In the last blog article, I made a guessing game. To answer the question on how many lizards are there in the picture (don’t look at the photo until you’ve guessed)…
There are seven!
This photo is from an area just before you go into the Sonoran Desert Museum. It has a round walling and is a great place to find non-wild lizards. The quick as lightning whiptail, the ones that looked like Western Fence Lizards, the Horned Toads and the big lizards ran around and sunned on the huge rocks. And they went through the grass and one of the most exciting things was when they put a whole bunch of crickets in there. The Whiptails munched. The ones that looked like Western Fence Lizards crunched. And all that was left was one hobbling cricket, but it was gobbled away by a big lizard and they all lived happily ever after.
The lizards of course.
Lizards, I just want to hug. For a great many years I have loved and adored these creatures.
I was walking and Mommy was talking and she let me borrow her camera. I saw a beautiful boo sitting on the sidewalk. I stopped right where I was, even though it was a little distant and took a picture. I always want to be careful to get a safety shot in case the lizard runs away when I take a step closer. Then I took another step and took another picture. Step, picture, step, picture, until I got to the point where I could take this photograph.
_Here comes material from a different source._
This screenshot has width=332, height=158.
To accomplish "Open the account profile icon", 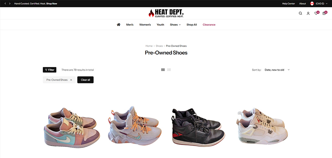I will pyautogui.click(x=308, y=13).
This is a Western Fence Lizard. They eat flies and caterpillars. I want to go on a rant about how cute they are. And with some of the protein in its blood, it helps fend off Lyme disease. Here’s how it works: A disease carrying tick feeds off this lizard (poor lizard), but its blood kills off the bacteria, so it is no longer a disease carrying tick, but still just a regular everyday tick. Aren’t the lizards great?
And this is the Clark’s Spiny Lizard…
To the birds of prey’s eyes it looks like a tree, but to the up close eyes, it looks like a lizard to me. Do you think you’d spot it from a hundred feet away?